- [Exercise goal] Can you give the rows below as a JSON list of strings, one string per line, with blank lines skipped and the pictures left out?

(Lines of data)
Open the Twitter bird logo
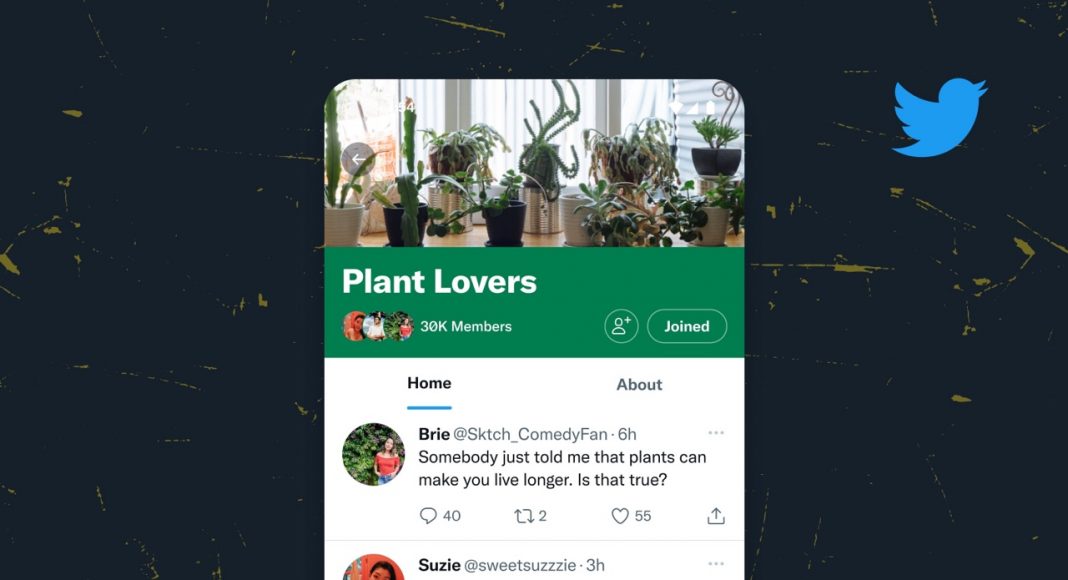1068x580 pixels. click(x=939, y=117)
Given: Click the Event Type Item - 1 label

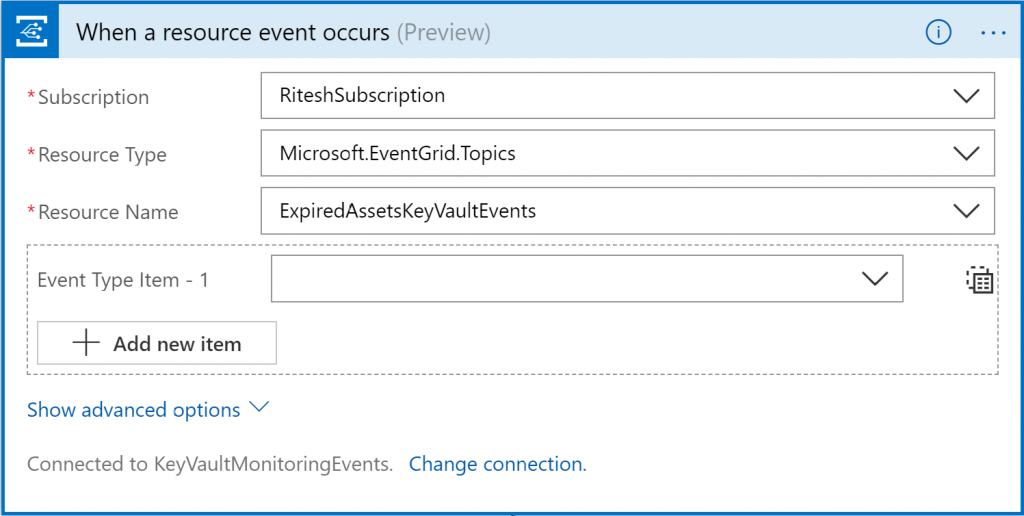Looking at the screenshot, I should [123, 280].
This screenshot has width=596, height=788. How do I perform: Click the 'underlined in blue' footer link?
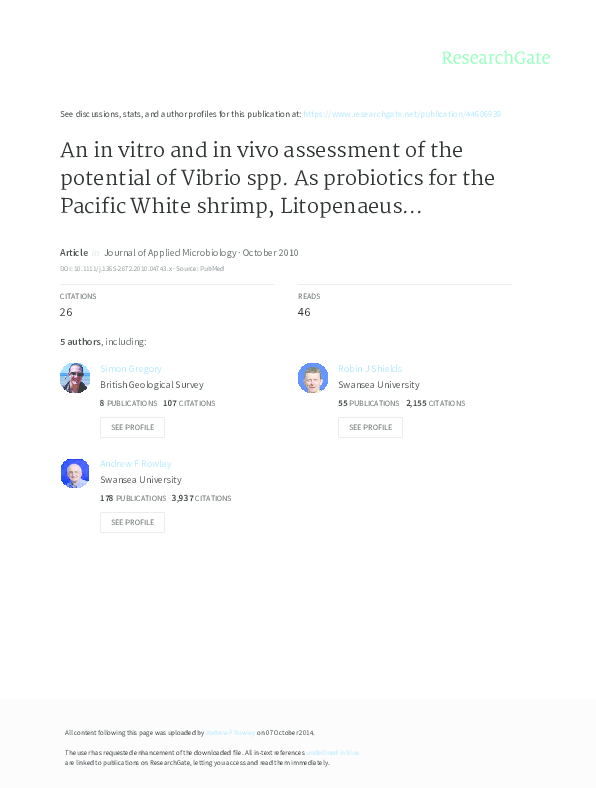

- [In response]
[
  "Open the Twitter bird logo",
  "1068x580 pixels. click(x=939, y=117)",
  "Given: Click the Event Type Item - 1 label",
  "Looking at the screenshot, I should [123, 280].",
  "This screenshot has width=596, height=788. How do I perform: Click the 'underlined in blue' footer link?"
]